Conditional Independence

Sometimes, sets or random variables might not be independent but will be independent given some other random variable. We say that a set $A$ in conditionally independent of a set $B$ given a set $C$ if: \begin{eqnarray*} \mathbb{P}\left(\left. A \cap B \right| C \right) = \mathbb{P}\left(\left. A \right| C\right) \mathbb{P}\left(\left. B\right| C\right) \end{eqnarray*} Note that, if the probabilities are non-zero, this can also be stated as: \begin{eqnarray*} \mathbb{P}\left(\left.A\right|B \cap C\right) = \mathbb{P}\left(\left.A\right|C\right) \end{eqnarray*} The notion of conditional independence carries over to random variables and multiple random variables in the same way that basic independence does.

Determining Independence

We use (\ref{independent}) as the mathematical definition of independence. There is also an intuitive notion of independence: one feels that the result of one die roll or coin flip should not affect the probability of outcomes on other such rolls or flips. Whether a random variable is independent of another random variable in practice is not covered by the mathematical definition. One needs to argue from the physics of rolling dice or flipping coins in order to determine that random variables are truly independent. In some cases, one might believe one has independent replications of random variables $X$ and $Y$ which can be used to help determine if (\ref{independent}) holds. However, in practice, it is impossible to have certainty that two random variables are independent. For example, if one were to test whether every other sample from a pseudo-random number generator on a computer where independent of the other samples, almost every conceivable statistical test would indicate that they were independent. However, they are not truly independent. If one knows they rule, one can often determine the next sample completely from the previous sample. In fact, one could mathematically prove that a statistical test for independence can't be computed. However, this is not the topic of this course. The topic of this course is Markov chains, the earliest mathematical divergence from independence.

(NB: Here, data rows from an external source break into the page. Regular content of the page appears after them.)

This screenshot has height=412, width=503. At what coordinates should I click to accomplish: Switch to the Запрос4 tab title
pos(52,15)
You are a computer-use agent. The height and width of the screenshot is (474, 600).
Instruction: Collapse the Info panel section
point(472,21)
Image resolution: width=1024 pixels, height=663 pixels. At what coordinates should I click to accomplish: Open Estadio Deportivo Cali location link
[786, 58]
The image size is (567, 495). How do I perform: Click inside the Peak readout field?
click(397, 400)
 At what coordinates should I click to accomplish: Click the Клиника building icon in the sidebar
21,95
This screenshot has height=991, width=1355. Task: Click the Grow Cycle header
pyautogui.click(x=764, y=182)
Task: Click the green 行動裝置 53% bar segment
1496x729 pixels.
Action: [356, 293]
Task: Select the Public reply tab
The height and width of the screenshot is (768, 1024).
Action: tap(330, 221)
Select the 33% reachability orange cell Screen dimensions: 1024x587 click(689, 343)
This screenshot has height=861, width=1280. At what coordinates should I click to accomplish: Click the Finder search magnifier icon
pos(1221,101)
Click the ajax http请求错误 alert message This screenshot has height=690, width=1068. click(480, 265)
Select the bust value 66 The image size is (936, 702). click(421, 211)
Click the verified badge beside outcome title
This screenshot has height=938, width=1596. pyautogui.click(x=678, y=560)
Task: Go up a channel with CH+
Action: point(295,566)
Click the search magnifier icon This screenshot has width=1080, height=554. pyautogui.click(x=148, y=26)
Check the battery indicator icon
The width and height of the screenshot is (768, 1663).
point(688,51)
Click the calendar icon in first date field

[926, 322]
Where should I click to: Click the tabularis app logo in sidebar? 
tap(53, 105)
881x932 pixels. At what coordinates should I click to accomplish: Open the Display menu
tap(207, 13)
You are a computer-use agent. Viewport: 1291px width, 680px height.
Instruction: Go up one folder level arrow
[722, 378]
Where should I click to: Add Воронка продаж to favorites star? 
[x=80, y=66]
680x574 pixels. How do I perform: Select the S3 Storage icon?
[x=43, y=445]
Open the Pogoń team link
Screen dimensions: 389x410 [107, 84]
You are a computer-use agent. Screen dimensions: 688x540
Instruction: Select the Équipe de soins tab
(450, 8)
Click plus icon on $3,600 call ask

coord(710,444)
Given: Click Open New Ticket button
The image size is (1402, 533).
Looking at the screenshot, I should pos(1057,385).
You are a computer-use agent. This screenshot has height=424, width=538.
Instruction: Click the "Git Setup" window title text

Identical Distribution and the Law of Large Numbers

The law of large numbers is a basic result of advanced probability theory which formalizes the intuition that the frequency of occurence of a certain event, say at die coming up as $6$, will eventually converge to the probability of that event. We formalize this by considering an infinite sequence of random variables, $X_1, X_2, \ldots$. We consider the frequency, that is, the percentage of times, that $X_i = x$ for some value $x$. We would like to show that this converges to the probability that $X_i = x$. To add meaning to this, we need that $\mathbb{P}\left(X_i =x\right) = \mathbb{P}\left(X_j = x\right)$ for all $i$ and $j$. When this occurs for every $x$, we say that $X_1, X_2, \ldots$ have identical distributions. However, the frequencies need not converge to the probabilities for random variables with identical distributions. For example, if $X_1 = X_2 = X_3 = \ldots$ then the frequency will be $1$ for whichever value happened to occur for $X_1$ and $0$ otherwise which need not equal the probability. If, however, the random variables are independent and identically distributed (typically written IID), then the frequency is guaranteed to converge to the probability.

References

  1. A book that provides a good introduction to probability theory which begins at an elementary level and covers some modern advanced material is:

    Venkatesh, Santosh S. The Theory of Probability Explorations and Applications. Cambridge University Press, 2013.

  2. A more advanced introduction is:

    Billingsley, Patrick. Probability and Measure. Wiley, 2012.

  3. Another advanced book is:

    Shiryayev, A. N. Probability. Springer-Verlag, 1984.